Welcome to CNN STUDENT NEWS on this February 29th. In a few minutes, we'll explain why we only say that every four years.
I'm Carl Azuz.
First up, a cessation of hostilities, meaning a pause in the fighting, was supposed to take effect in Syria over the weekend. Its civil war has been going on almost five years. The U.N. says it's killed at least a quarter million people and force millions of others to leave their homes.
A two-week truce was scheduled to start last Friday. A Syrian rebel group says it has been effective in slowing violence.
But several airstrikes were reported yesterday. It's not clear yet who's responsible and the attacks threaten the truce.
This is reportedly video from the airstrikes, but CNN can't independently confirm that.
One of the challenges of covering events in Syria is that there are so many different groups involved -- the government, rebels, other countries, terrorists like ISIS who aren't part of the truce.
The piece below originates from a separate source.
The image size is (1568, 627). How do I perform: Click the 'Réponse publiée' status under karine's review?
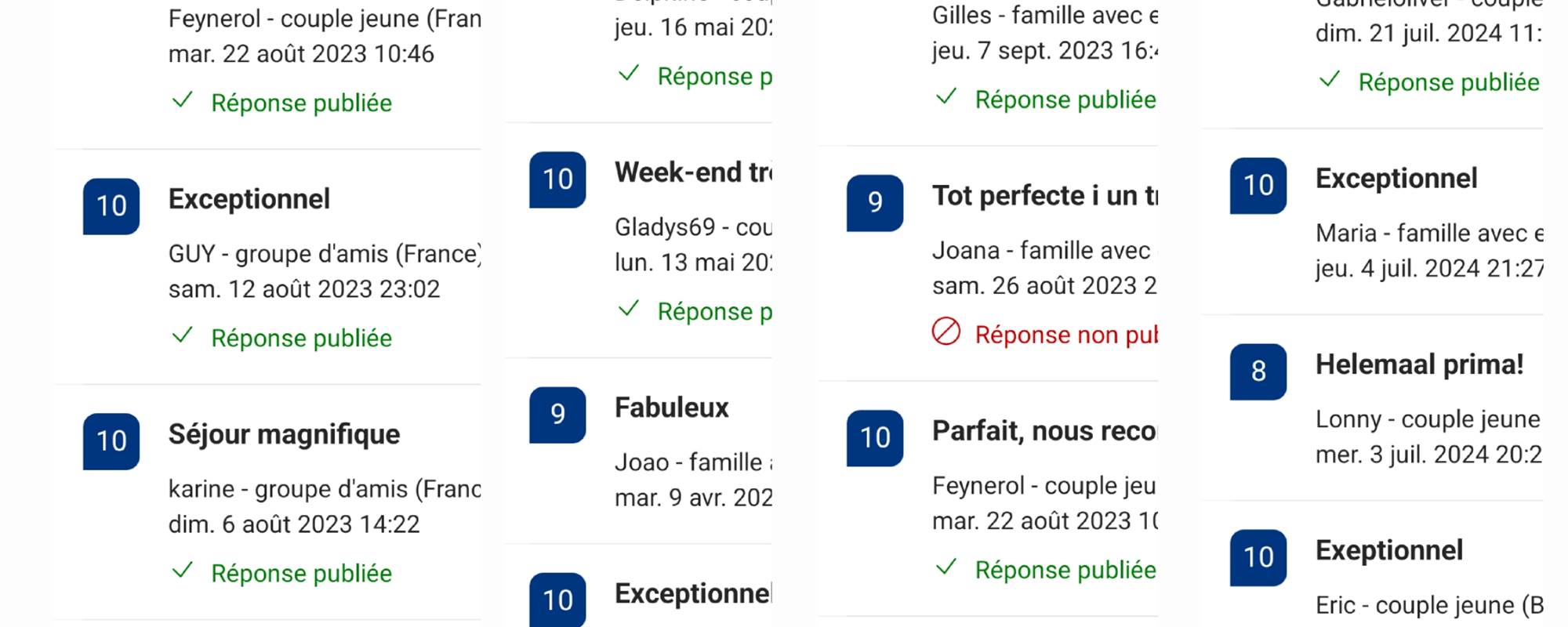tap(302, 574)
Of course, every conflict brings unique challenges and getting and communicating information.
That's something CNN's Wolf Blitzer when covering the Gulf War that started 25 years ago.
WOLF BLITZER, HOST, CNN'S "THE SITUATION ROOM": My first day at CNN was May 8, 1990.
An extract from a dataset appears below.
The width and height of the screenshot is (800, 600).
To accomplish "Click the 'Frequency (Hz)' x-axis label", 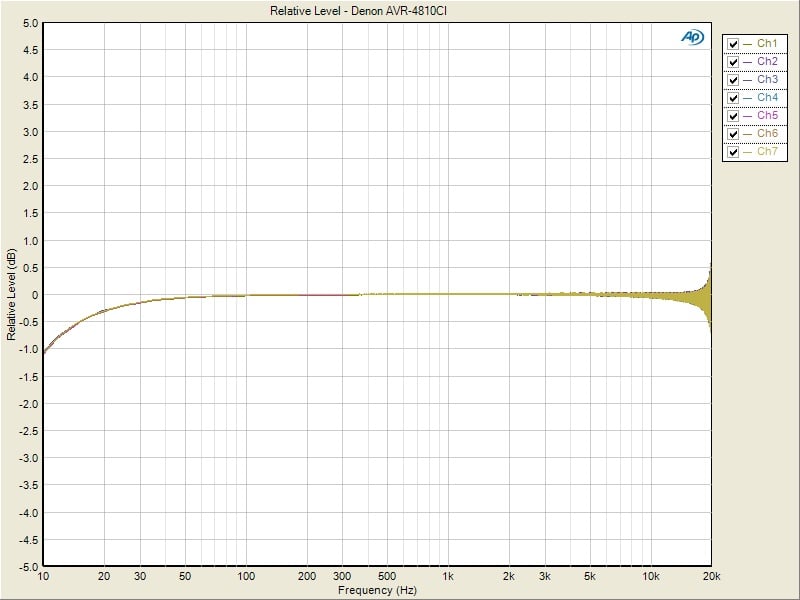I will tap(379, 591).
And U.S. officials have an added terrorist threat to worry about.
I was military affairs correspondent for CNN and I thought it was a relatively quiet beat, as Cold War was winding down. But then all of a sudden, on August 1st, a few weeks later, in 1990, Saddam Hussein stuns the world and invades Kuwait. And it became a huge story. The U.S. obviously got involved very quickly.
GEORGE H.W. BUSH, FORMER PRESIDENT: This will not stand, this aggressive, against Kuwait.
BLITZER: This was the first real war that we had cameras on the scene. Here, we have live satellite coverage of all the key locations and people can watch a war unfold live.
At that time, we were the only 24/7 cable news network.
TV ANCHOR: I'm pleased to report that we can go back to Baghdad now and our three correspondents there. Let's see who picks up the phone.
PETER ARNETT, CNN CORRESPONDENT (via telephone): This is Peter Arnett. We were just temporarily off the air.
BLITZER: I remember very vividly, I was at the Pentagon covering the war. The air war was starting, and the Iraqis responded by launching Scud missiles against targets in Saudi Arabia, where the U.S. deployed thousands and thousands of troops.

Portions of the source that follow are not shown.